Pataki: GOP lost because they lacked an agenda
New York Gov. George Pataki said his own Republican Party “got trounced” because it did not put forward an optimistic agenda.
“My party made the mistake of being against a lot of things, but what were we for?” Pataki asked.
In his first public comments on the mid-term election, Pataki told an audience at the Harvard University Kennedy School of Government Tuesday night that Democrats took power not because their party had a good message but because the incumbents didn’t have one.
“It wasn’t a repudiation of the philosophy of my party. It was more of the lack of a forward-looking agenda,” Pataki said of the elections.
Pataki is considering a run for president after he leaves office in seven weeks. An aide of his last night said paperwork to set up a presidential exploratory committee could be filed very soon. A team of advisers was set to discuss the timeline of such an announcement on Wednesday.

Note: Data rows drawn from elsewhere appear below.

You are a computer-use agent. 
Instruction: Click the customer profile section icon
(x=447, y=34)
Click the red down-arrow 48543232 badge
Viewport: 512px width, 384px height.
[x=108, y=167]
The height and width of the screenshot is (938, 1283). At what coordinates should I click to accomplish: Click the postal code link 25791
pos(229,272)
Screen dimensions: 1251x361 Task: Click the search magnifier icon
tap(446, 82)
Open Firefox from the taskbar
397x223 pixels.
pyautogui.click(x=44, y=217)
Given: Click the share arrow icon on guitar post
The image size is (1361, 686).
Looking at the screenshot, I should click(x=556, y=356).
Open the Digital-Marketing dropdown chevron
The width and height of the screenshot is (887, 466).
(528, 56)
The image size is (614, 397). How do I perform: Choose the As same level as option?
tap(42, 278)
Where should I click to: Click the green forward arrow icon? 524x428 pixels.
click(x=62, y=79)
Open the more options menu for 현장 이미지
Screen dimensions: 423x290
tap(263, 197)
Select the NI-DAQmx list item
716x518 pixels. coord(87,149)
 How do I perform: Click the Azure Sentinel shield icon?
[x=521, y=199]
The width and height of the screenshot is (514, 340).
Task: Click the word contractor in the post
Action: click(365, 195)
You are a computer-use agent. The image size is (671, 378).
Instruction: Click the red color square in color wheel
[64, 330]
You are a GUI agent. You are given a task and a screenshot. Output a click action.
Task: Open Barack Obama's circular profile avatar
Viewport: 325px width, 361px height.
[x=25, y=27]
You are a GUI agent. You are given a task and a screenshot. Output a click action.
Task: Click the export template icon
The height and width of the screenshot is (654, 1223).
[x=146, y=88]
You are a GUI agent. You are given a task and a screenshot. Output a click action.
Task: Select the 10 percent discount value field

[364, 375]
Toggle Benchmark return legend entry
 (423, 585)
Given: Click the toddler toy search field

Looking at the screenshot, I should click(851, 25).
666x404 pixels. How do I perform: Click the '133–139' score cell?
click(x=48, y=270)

In an interview Pataki said he felt incoming Republican National Committee chairman Mel Martinez of Florida would help his party find an optimistic agenda.
“From all my dealings with him, particularly when he was a cabinet member, he has always had that optimistic positive view we need both governmentally and politically,” said Pataki.
A self-described “rabid Yale fan”, Pataki also took advantage of his bully pulpit to get a few digs in at Harvard's expense days before Harvard-Yale football game this weekend.
“Yale is going to crush Harvard,” said Pataki in his first comments from the stage. “They always tell you to identify with your audience right away and I figured I would leave the Red Sox and Yankees out of it.”